- **SELECTED EXTRACT**:
_ _ _ _ _ _ _

Now, don't get me wrong, I like her blog, her turn of phrase and her style, but really, why do people set these challenges for themselves?  To my mind, it's just setting yourself up for failure, disappointment, heartache and dyspepsia.  Sometimes it's easier to settle for a little bit less, and then take comfort from knowing that you can achieve some of this stuff. 

So, here's the start of my list.
  1. Get out of bed.
  2. Have a shower
  3. Find something without a grease stain on the front, to wear to work.
  4. Leave the house.
  5. Get a seat on the bus on the way to work. 
  6. Have the bus arrive on time so I can catch the connecting train on the way to work
  7. Get a seat on the train on the way to work.

_ _ _ _ _ _ _

- **RECORDS**:
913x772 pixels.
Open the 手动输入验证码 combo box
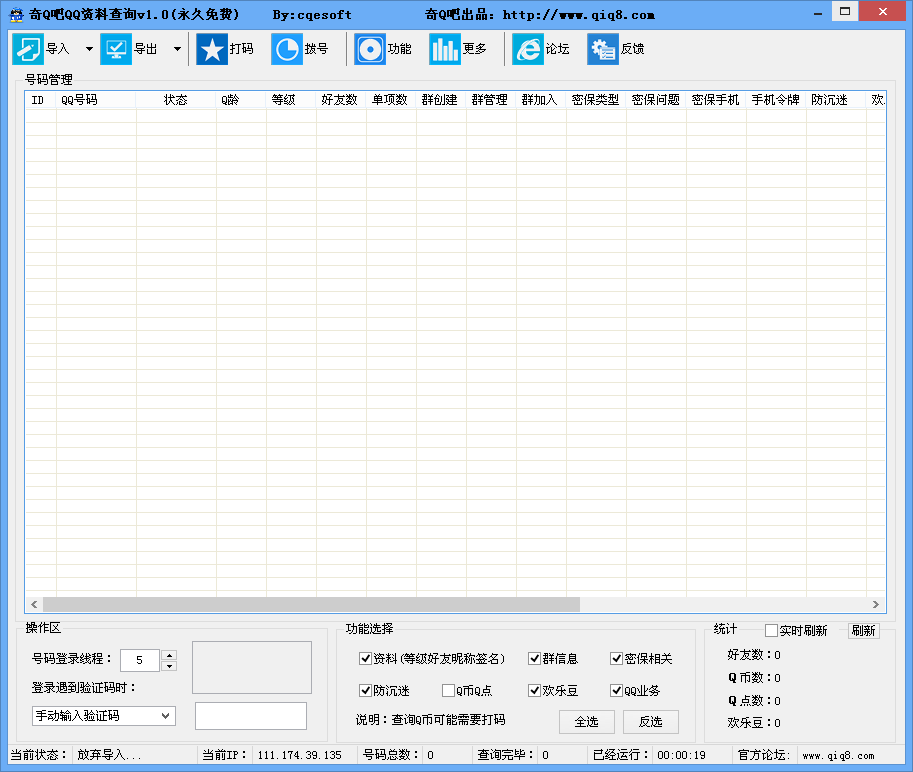[103, 716]
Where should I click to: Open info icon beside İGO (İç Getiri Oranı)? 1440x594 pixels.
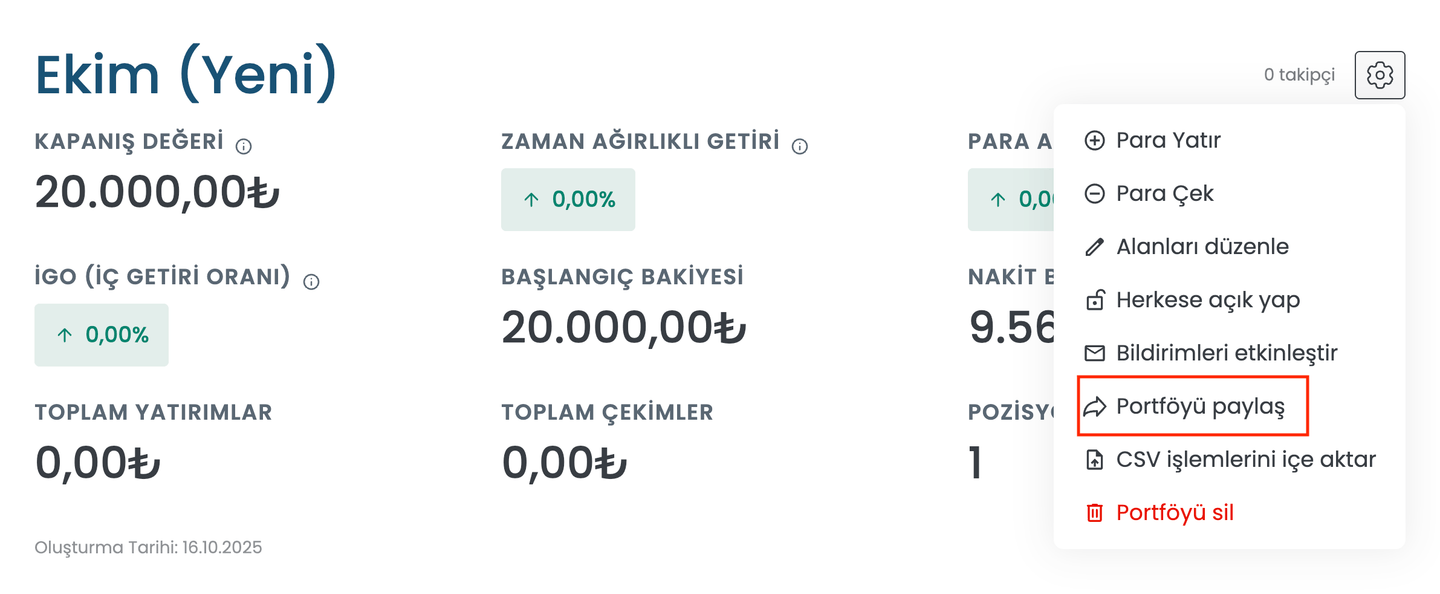tap(311, 282)
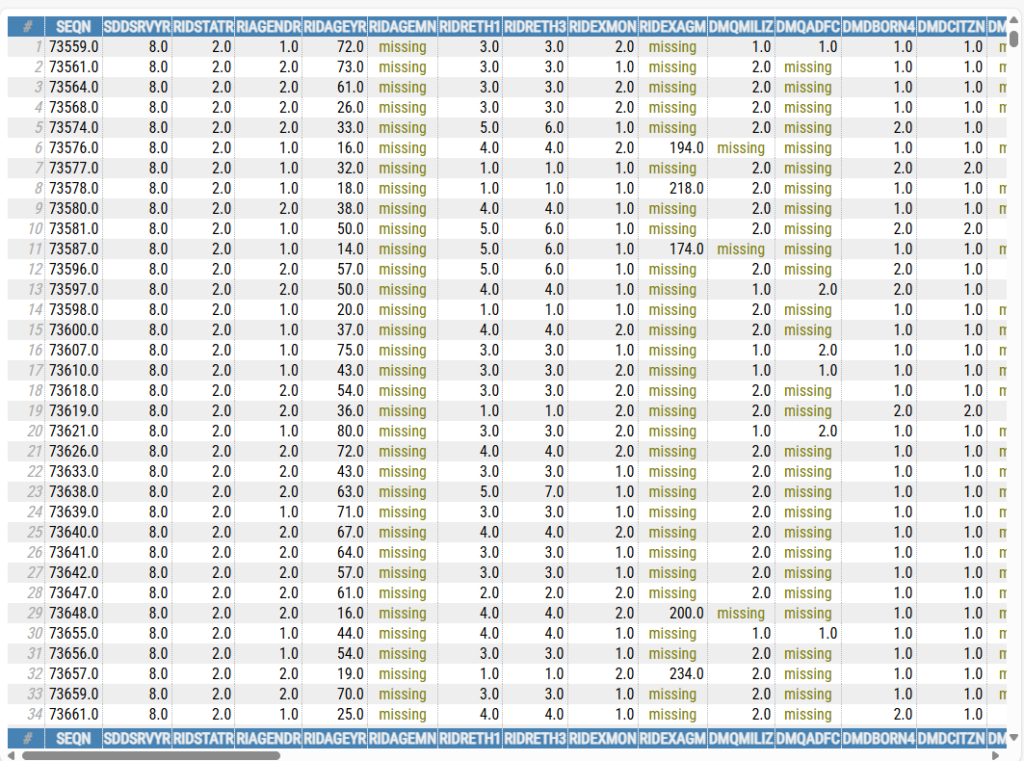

_ _ _ _ _ _ _

- **WORK REQUIRED**: In the excerpt about personal challenges, what does the writer say setting such challenges sets you up for?

- **THE RESULT**: Failure, disappointment, heartache and dyspepsia.